Podczas swojego pontyfikatu Jan Paweł II spotykał się z milionami ludzi, nieliczni jednak mieli to szczęście, by znaleźć się bardzo blisko, na wyciągnięcie ręki. W tym gronie byli i świdniczanie. Każdy, kto wspomina moment spotkania z Ojcem Świętym mówi o niezwykłych odczuciach – siły i spokoju. Część tych spotkań udało się utrwalić na zdjęciach, które znajdą się na wystawie przygotowywanej na Dni Papieskie przez Muzeum Dawnego Kupiectwa.

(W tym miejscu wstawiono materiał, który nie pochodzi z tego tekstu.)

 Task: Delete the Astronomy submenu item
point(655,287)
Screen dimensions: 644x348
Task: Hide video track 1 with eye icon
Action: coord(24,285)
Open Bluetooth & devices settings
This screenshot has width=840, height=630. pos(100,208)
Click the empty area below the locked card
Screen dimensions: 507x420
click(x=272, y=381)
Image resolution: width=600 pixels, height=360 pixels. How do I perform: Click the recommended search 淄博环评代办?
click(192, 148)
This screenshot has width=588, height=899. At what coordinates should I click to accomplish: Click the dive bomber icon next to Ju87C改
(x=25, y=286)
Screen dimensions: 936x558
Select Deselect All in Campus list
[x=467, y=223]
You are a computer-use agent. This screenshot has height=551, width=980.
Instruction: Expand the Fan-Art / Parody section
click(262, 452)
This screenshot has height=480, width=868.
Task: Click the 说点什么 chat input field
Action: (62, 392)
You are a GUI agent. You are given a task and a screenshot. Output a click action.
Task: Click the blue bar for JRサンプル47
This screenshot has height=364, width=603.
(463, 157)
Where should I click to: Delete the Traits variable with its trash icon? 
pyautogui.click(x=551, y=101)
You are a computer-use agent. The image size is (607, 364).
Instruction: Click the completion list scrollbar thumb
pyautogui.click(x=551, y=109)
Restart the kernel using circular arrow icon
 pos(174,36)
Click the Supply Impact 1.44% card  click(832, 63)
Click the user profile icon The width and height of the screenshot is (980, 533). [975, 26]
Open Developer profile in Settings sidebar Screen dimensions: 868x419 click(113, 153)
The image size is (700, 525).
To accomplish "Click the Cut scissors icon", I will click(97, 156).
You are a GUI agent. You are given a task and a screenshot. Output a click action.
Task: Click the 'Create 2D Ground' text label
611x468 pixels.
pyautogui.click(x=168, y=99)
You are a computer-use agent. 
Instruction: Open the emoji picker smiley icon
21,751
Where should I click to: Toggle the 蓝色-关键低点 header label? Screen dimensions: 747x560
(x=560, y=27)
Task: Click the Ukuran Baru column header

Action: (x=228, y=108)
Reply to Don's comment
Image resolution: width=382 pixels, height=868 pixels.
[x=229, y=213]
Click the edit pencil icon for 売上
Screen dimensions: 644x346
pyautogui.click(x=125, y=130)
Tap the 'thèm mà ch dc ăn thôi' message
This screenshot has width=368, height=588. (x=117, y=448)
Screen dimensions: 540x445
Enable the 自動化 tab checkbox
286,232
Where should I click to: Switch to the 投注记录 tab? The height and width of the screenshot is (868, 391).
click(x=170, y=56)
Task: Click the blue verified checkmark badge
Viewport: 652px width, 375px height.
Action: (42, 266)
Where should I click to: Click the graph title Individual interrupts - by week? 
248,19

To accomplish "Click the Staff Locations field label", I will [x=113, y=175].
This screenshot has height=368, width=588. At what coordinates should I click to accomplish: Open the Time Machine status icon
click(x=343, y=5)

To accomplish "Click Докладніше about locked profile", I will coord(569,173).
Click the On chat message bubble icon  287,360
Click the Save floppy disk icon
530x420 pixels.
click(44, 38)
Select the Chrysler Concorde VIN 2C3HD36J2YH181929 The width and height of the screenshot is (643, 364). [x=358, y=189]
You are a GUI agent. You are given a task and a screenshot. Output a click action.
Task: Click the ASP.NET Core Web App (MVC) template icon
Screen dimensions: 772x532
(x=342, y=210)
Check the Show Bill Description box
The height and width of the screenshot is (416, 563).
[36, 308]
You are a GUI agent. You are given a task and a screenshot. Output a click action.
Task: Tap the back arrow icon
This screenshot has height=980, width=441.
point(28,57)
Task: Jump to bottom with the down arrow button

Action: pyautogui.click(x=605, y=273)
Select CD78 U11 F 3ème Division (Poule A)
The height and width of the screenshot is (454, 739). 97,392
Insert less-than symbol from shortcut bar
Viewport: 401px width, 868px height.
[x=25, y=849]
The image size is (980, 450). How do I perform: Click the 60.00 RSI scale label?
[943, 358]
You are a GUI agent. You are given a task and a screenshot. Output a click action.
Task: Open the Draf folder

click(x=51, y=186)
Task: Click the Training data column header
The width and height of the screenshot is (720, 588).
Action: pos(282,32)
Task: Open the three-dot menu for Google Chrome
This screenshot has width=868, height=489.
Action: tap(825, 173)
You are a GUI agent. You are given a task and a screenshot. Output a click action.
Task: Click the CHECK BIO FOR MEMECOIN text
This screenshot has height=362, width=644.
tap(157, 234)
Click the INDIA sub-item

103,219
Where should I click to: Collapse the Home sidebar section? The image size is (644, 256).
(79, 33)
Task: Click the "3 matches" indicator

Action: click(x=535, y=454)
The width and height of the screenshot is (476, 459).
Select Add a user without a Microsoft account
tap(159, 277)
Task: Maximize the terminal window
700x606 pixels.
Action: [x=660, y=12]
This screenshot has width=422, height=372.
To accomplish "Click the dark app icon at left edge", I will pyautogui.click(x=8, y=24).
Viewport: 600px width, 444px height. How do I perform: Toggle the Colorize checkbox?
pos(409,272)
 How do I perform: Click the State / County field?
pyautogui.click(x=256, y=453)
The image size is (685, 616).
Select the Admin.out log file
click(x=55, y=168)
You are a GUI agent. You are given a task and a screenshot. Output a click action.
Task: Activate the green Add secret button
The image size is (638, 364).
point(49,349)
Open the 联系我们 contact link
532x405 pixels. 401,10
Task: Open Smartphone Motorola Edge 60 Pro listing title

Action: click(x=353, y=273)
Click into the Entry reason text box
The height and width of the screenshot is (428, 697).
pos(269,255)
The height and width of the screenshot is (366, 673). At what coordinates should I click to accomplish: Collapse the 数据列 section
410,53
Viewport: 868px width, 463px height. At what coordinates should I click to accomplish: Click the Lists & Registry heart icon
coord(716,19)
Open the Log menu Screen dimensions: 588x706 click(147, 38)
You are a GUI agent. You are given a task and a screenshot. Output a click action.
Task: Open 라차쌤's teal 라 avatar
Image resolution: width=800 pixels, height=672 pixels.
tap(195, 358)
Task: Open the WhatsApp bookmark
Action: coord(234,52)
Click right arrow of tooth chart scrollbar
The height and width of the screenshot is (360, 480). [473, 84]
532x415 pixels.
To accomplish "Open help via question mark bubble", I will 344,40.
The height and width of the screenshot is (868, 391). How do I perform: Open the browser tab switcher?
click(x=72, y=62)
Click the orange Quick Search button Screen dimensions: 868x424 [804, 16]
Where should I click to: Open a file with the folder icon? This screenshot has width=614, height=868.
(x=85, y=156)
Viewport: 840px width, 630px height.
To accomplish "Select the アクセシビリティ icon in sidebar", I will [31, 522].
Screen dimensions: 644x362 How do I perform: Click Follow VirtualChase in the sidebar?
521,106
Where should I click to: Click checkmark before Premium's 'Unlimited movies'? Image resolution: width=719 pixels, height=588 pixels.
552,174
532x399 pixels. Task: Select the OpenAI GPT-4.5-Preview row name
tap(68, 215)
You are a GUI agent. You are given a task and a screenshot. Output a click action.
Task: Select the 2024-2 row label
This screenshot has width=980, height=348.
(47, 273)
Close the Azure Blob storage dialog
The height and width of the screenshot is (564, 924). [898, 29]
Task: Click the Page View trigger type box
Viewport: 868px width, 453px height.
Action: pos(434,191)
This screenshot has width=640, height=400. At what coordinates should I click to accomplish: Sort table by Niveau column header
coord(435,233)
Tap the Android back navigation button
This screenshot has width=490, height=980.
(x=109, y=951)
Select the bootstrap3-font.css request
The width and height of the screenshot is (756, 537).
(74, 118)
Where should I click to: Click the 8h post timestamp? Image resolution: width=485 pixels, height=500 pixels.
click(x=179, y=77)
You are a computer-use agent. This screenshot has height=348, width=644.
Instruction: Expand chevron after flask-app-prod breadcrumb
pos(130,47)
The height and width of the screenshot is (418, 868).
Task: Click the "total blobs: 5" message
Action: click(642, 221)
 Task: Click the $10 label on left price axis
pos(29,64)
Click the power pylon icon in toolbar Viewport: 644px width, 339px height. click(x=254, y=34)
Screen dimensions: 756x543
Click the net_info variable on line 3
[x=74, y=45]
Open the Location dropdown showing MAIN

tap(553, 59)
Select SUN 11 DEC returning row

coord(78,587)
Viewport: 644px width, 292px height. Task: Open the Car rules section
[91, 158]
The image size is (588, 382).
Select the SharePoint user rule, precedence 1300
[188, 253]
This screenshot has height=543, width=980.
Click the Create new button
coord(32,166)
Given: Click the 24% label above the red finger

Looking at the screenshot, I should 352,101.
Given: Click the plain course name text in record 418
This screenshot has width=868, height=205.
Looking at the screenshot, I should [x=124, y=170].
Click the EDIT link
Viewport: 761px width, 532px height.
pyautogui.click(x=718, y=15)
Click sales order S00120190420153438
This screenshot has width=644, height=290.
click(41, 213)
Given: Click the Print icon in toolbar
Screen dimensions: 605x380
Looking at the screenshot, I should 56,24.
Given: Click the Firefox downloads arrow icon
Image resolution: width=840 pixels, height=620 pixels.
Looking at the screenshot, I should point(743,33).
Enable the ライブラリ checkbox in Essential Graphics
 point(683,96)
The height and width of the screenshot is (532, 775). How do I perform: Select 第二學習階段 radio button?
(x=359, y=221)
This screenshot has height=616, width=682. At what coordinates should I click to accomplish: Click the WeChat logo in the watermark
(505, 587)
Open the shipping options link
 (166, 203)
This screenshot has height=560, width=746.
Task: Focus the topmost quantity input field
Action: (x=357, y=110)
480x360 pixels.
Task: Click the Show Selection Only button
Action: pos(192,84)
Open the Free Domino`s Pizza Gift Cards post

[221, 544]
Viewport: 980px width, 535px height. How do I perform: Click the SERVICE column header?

Na planszach w sali wystaw czasowych od 16 maja będzie można oglądać 49 fotografii, z których każda jest związana z niebanalną historią. Tak jak niebanalny był papież Polak, od 1 maja błogosławiony.
Piękną macie katedrę…
Na wystawie nie znajdzie się zdjęcie Barbary Barańskiej. Nie zgłaszała go, a nawet gdyby, pewnie nie zostałoby zakwalifikowane. Jest zamazane, niewyraźne, ale bezcenne. Widać na nim moment, gdy pani Barbara rozmawia z Janem Pawłem II, któremu towarzyszy ks. Stanisław Dziwisz. – Ksiądz Dziwisz był wyraźnie poirytowany, gdy Ojciec Święty zatrzymał się przy mnie i rozpoczął rozmowę – śmieje się świdniczanka. – Nic dziwnego, było nas na audiencji kilkadziesiąt osób, wszystkie na wózkach inwalidzkich i zrobił się korek. Do końca życia za tę chwilę zatrzymania przy mnie będę wdzięczna. Dała mi siłę i wiarę, że ze wszystkim sobie poradzę.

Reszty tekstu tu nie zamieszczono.